**Supplied passage:**
---------------
# Interested in learning some Qigong, no instructors around



## Troubadour (Apr 3, 2015)

Hey, I am looking to learn some meditative martial arts. I don't plan to get heavy into it, as my primary focus is TKD, but I think qigong would really help me with my focus. I've searched online, and there's no schools that teach it anywhere in a reasonable distance away. 

So I guess my question is, is there anything I can start practicing on in the meantime before I find a teacher? I know that nothing can compare, but I figure anything is better than nothing at this point? I've followed some videos online a few times and enjoyed them, but don't know if it's even worth doing.

Thanks!


----------



## Xue Sheng (Apr 3, 2015)

Finding the Still Point. A Beginner's Guide to Zen Meditation by John Daido Loori

And

The Root of Chinese Qigong by Yang Jwing-Ming.

Meditation would be better than Qigong, but you should have a teacher for both. However, IMO, it can be more dangerous to train Qigong without a teacher


----------



## mograph (Apr 4, 2015)

I'm of the mind that without a teacher, we should just learn to _observe_ the process, not intervene in it. By that, I mean it's useful for us to observe our thoughts, emotions and bodily sensations without trying to manipulate or direct them. In one sense, this is mindfulness: an open, accepting, non-judging, non-automatic observation of what's going on in our heads and bodies without any interference from our mental constructs that we've developed over time. In other words, in mindfulness, we observe without automatically _evaluating_ what comes and goes. When I notice something, I go "hm." I log it, but don't judge it or act on it yet.

BTW, mindfulness isn't quite focus, it's more like window shopping with no intent: you just want to see what's out there. Actually, it even has less intent than window shopping: it's more like being an open-eyed tourist in a place you've never heard about, or like seeing a random movie that you know nothing about. You have no expectations, but your eyes are open to all. Then, once you've seen it all (well, within reason), you decide what would be best served by your focus at this time: that's _concentration_, distinct from mindfulness. But mindfulness allows the direction of focus/concentration to the best thing. Without first scanning openly, non-judgmentally with mindfulness, we risk concentrating on something that might not be the best thing at this time.

Make sense?


----------



## marques (Jun 8, 2015)

Without teacher is not the best, but not dangerous. And, anyway, better than nothing.
---------------
**Dataset records:**

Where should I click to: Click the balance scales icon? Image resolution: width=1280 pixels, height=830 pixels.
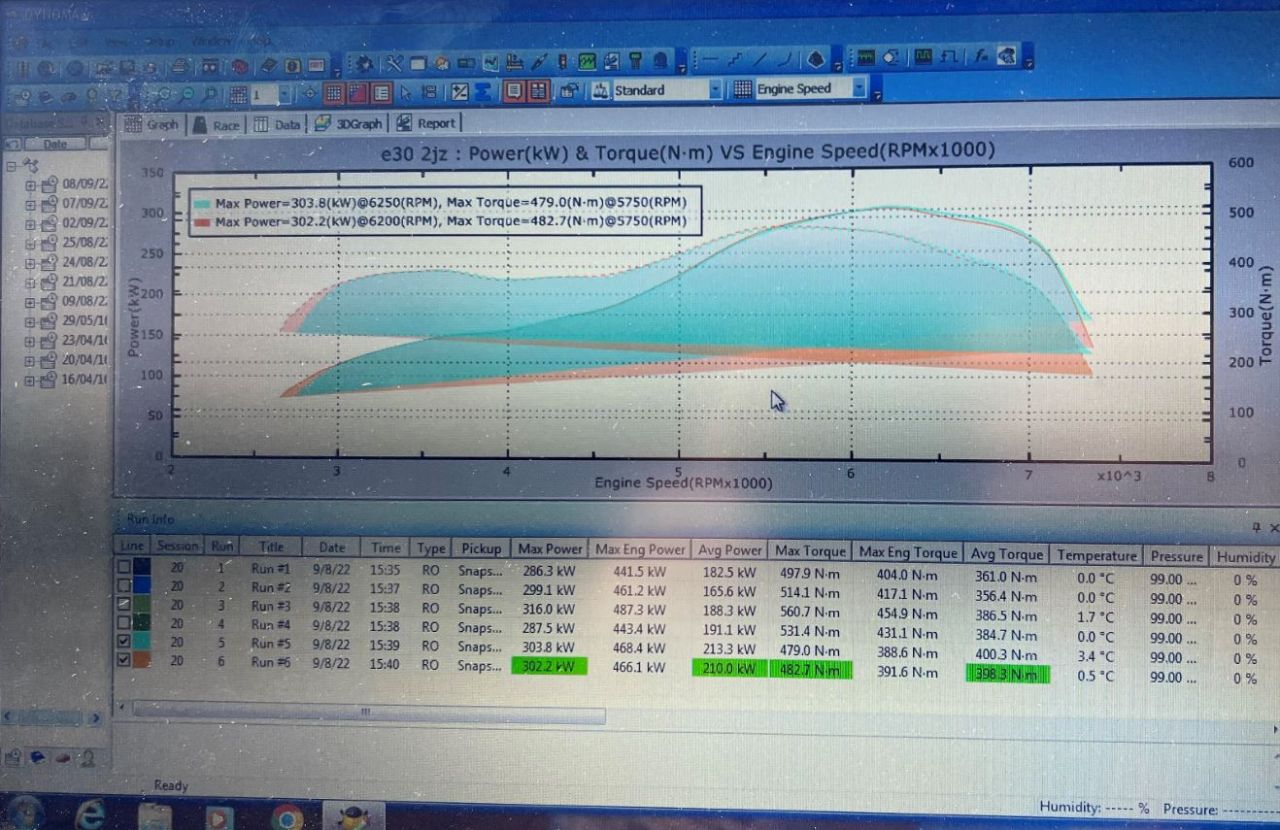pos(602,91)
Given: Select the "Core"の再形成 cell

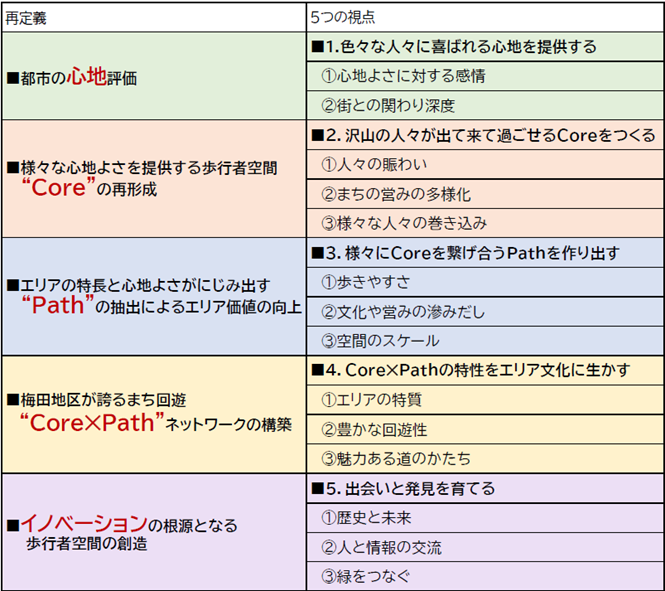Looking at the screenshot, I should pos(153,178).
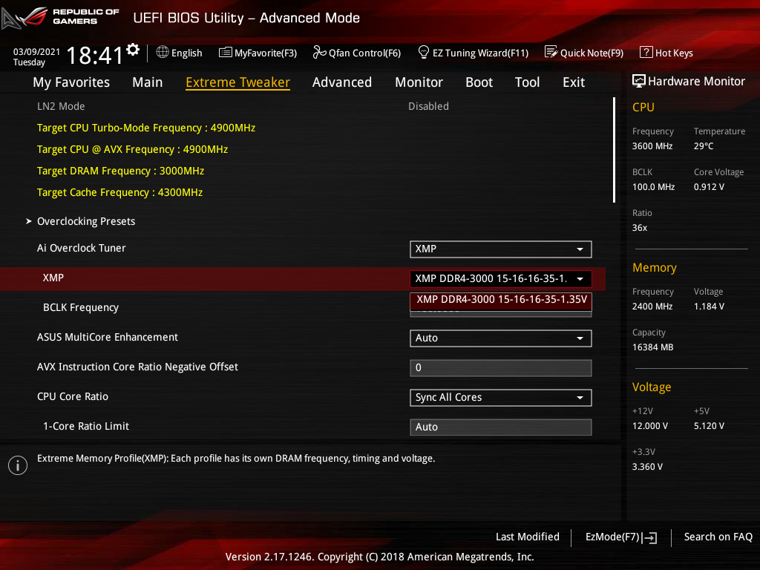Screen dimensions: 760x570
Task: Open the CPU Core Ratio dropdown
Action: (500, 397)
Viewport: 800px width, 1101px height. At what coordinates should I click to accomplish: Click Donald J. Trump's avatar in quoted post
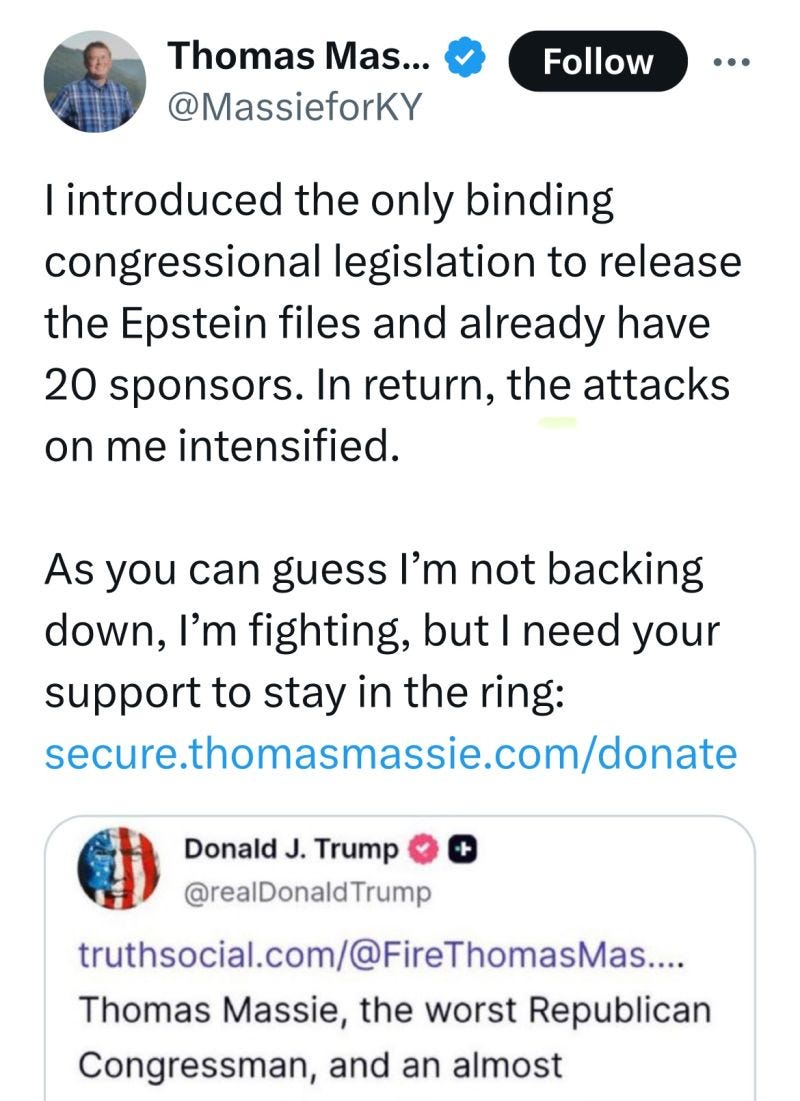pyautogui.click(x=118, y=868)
---------------
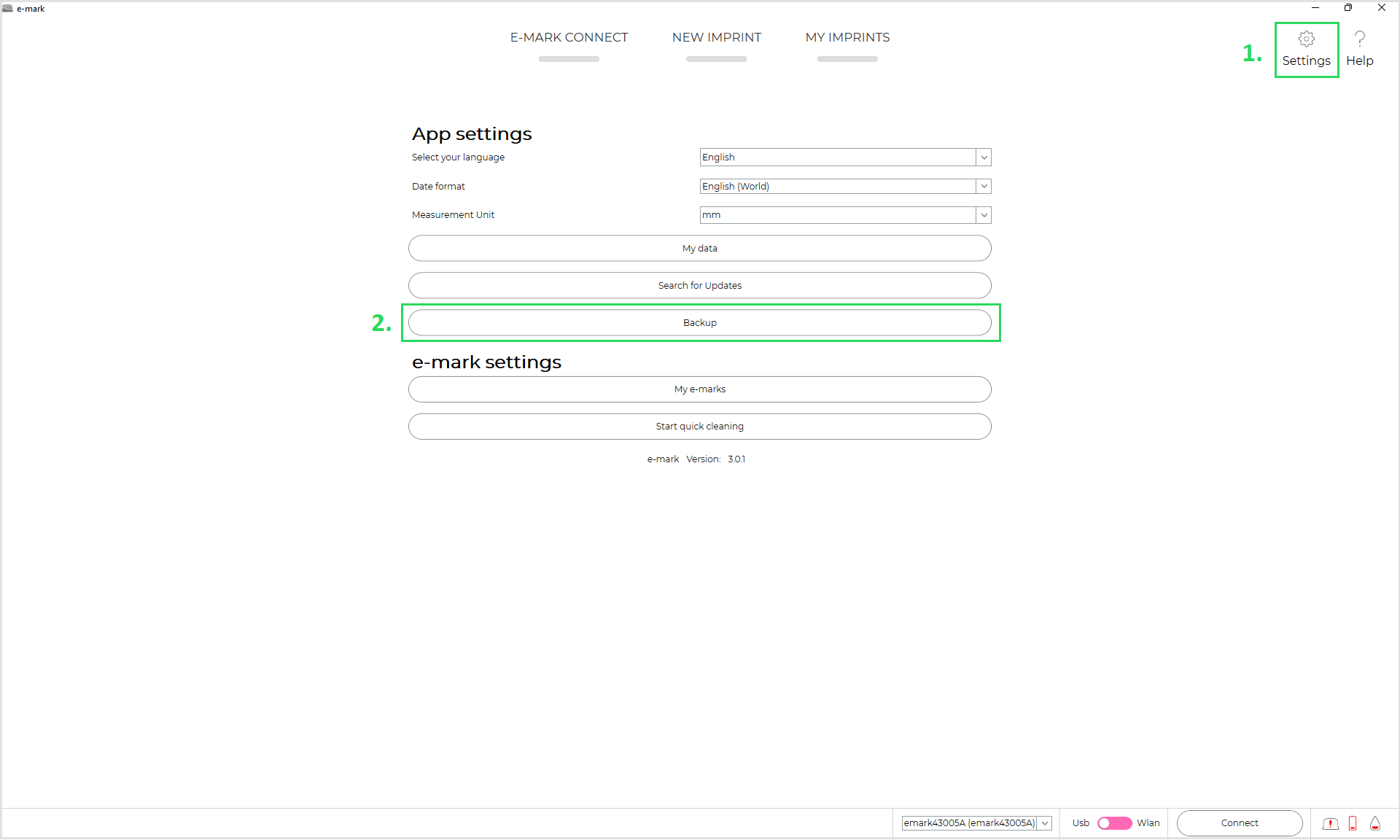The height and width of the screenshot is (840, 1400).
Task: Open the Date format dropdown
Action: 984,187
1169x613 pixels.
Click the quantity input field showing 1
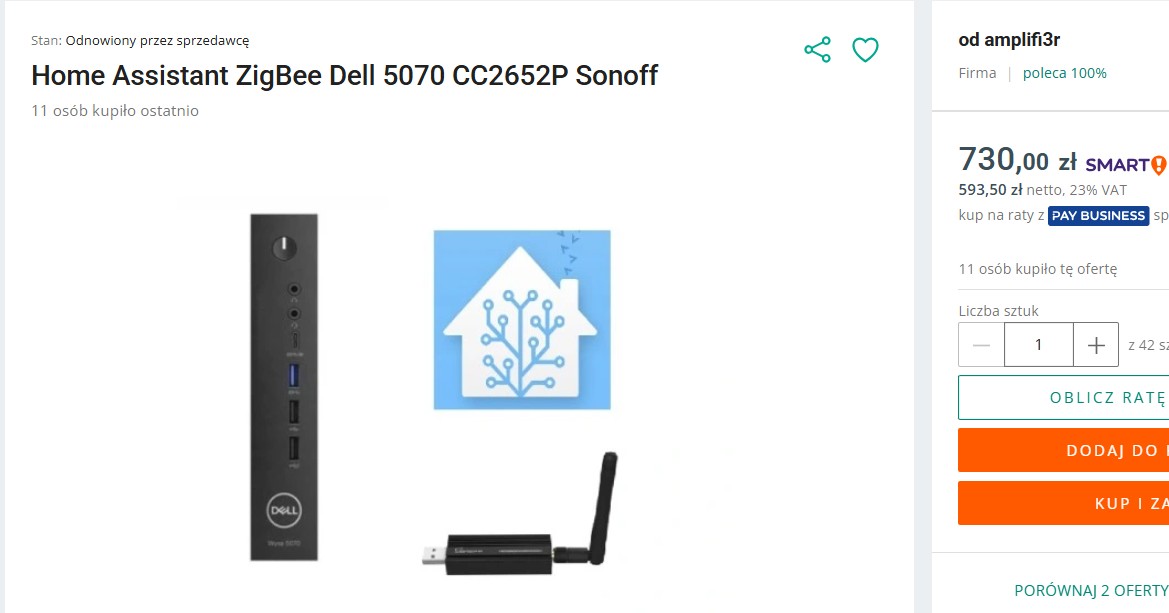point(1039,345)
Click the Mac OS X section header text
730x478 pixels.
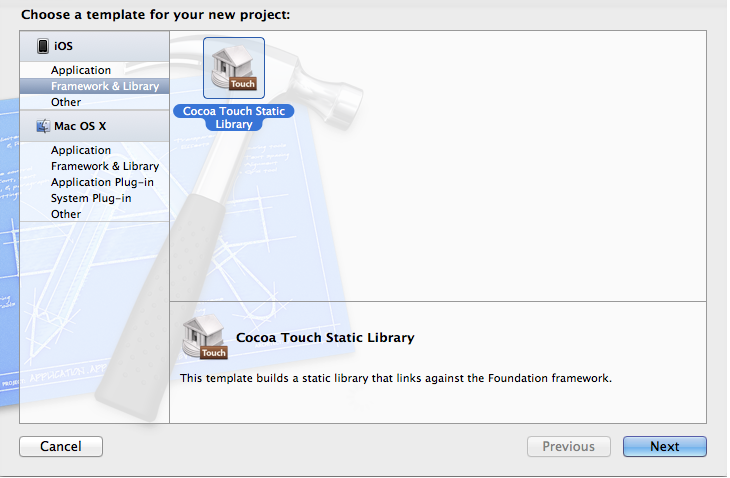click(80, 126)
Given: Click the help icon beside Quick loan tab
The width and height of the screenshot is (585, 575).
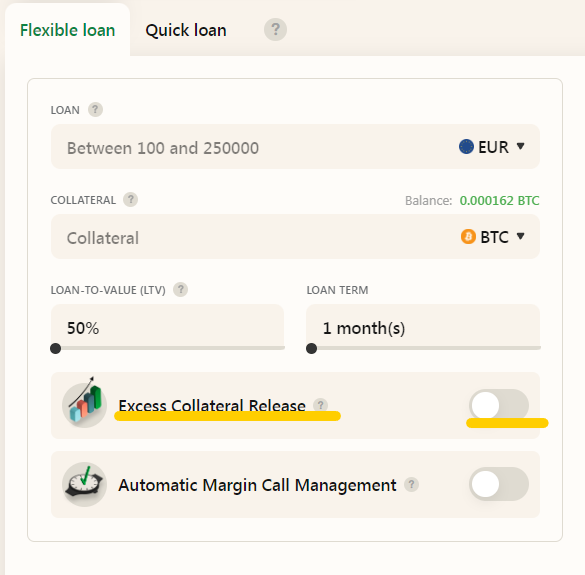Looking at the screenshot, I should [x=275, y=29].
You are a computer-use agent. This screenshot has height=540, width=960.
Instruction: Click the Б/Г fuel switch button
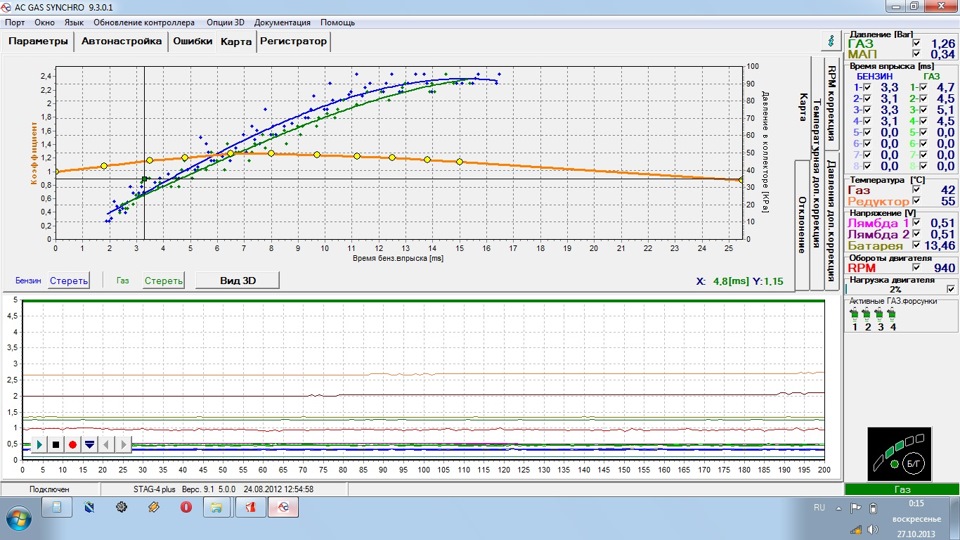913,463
---------------
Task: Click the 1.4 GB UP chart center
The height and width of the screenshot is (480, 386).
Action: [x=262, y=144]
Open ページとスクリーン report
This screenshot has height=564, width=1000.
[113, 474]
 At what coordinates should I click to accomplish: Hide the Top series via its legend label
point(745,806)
---------------
**Task description:**
Revise the qigong thread above, starting at the words "BTW, mindfulness isn't" and stopping after "better than nothing.", with each "window shopping" changed to "browsing".

**Solution for this exercise:**
BTW, mindfulness isn't quite focus, it's more like browsing with no intent: you just want to see what's out there. Actually, it even has less intent than browsing: it's more like being an open-eyed tourist in a place you've never heard about, or like seeing a random movie that you know nothing about. You have no expectations, but your eyes are open to all. Then, once you've seen it all (well, within reason), you decide what would be best served by your focus at this time: that's _concentration_, distinct from mindfulness. But mindfulness allows the direction of focus/concentration to the best thing. Without first scanning openly, non-judgmentally with mindfulness, we risk concentrating on something that might not be the best thing at this time.

Make sense?


----------



## marques (Jun 8, 2015)

Without teacher is not the best, but not dangerous. And, anyway, better than nothing.